Io continuo a insistere e spiegare che non si sta cercando di introdurre nulla di nuovo. Anche perché la norma primaria del 2015 è ancora in vigore, essendo stato bloccato solo il decreto ministeriale. Una legge per anni in essere che non ha creato nessun tipo di problema di legalità.

Non pensa sarebbe un precedente pericoloso se l’Ordine volesse imporre la propria piattaforma in-house per tutti gli Atti pubblici telematici, come previsto dall’emendamento alla Legge di delegazione europea approvato? Non basterebbe imporre requisiti di sicurezza stringenti e lasciare libero ogni Notaio di scegliere il fornitore?

Di solito si passa da un regime di monopolio all’apertura alla concorrenza così, invece, si rischia di andare indietro. Il problema sorge ed è strettamente connesso con l’emendamento passato sulla Legge di delegazione europea, con l’inserimento dell’obbligo di passare da un notaio, che parla inoltre di “una piattaforma telematica”, al singolare, sottintendendo la piattaforma dei notai.

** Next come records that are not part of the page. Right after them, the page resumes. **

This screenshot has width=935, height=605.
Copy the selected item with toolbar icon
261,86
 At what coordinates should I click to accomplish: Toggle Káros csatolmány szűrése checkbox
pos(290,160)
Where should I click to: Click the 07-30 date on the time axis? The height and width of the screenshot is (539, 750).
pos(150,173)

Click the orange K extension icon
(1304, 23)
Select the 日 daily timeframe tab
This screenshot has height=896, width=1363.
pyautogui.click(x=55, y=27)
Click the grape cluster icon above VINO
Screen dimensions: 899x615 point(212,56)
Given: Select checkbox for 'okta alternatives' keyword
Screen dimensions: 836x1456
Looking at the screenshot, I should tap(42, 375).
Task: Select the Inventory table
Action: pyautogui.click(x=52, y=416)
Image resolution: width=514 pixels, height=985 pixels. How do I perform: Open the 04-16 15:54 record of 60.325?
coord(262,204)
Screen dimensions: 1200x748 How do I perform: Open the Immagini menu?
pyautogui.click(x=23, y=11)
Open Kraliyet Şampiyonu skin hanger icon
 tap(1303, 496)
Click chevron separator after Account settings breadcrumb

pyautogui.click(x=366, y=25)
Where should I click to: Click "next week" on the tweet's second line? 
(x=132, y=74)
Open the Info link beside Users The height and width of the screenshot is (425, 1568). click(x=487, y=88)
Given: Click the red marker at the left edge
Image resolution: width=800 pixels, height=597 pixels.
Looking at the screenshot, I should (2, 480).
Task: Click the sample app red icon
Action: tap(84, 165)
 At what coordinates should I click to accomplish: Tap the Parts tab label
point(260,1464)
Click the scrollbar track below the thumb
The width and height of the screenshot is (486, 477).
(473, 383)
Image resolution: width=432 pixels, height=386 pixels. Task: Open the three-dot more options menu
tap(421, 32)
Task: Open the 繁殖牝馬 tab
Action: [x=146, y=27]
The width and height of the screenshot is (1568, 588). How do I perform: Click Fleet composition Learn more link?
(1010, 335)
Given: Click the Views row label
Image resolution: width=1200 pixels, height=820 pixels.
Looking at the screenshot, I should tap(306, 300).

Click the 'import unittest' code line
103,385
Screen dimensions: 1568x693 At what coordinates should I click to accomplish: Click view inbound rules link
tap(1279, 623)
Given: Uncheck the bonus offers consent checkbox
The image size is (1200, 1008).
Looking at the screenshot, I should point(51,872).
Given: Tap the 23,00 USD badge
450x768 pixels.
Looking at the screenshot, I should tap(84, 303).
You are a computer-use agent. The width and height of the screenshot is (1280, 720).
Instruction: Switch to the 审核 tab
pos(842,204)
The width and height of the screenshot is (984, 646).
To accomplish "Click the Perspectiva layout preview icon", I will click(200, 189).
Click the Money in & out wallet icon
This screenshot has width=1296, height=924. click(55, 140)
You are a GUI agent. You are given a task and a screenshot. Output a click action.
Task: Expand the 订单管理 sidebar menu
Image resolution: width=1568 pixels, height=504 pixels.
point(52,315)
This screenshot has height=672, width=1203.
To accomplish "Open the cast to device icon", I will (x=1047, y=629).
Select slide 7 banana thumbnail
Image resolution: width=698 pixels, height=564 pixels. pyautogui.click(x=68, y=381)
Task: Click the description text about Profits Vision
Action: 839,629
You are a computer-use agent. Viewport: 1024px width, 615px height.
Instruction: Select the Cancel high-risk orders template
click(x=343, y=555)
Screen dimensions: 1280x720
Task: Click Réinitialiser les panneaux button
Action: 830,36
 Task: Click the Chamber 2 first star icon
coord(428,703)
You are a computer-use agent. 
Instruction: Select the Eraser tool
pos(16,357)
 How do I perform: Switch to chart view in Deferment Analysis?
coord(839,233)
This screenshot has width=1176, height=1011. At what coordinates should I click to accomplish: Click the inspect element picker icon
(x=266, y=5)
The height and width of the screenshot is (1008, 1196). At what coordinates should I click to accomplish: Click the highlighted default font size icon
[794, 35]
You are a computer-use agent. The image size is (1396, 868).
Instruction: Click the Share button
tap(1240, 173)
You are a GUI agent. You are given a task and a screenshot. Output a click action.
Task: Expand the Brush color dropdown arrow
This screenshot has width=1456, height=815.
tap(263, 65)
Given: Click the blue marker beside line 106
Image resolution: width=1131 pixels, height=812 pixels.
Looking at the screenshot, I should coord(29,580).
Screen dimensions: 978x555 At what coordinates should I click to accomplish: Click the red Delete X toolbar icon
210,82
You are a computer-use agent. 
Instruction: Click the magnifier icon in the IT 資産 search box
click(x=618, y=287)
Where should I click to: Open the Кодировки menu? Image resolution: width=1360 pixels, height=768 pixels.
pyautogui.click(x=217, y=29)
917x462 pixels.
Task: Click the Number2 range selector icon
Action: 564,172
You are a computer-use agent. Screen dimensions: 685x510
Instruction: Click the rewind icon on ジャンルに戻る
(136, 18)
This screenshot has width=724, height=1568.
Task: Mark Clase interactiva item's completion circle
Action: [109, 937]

Abbiamo già denunciato la questione tramite interrogazioni e dibattiti parlamentari, oltre che con una lettera a Draghi. Sarebbe opportuno modificare l’emendamento introdotto dal Senato con la Legge di delegazione europea, cambiandone la formulazione. Se anche ci fosse scritto “di piattaforme” l’interpretazione cambierebbe completamente, ristabilendo il principio di concorrenza.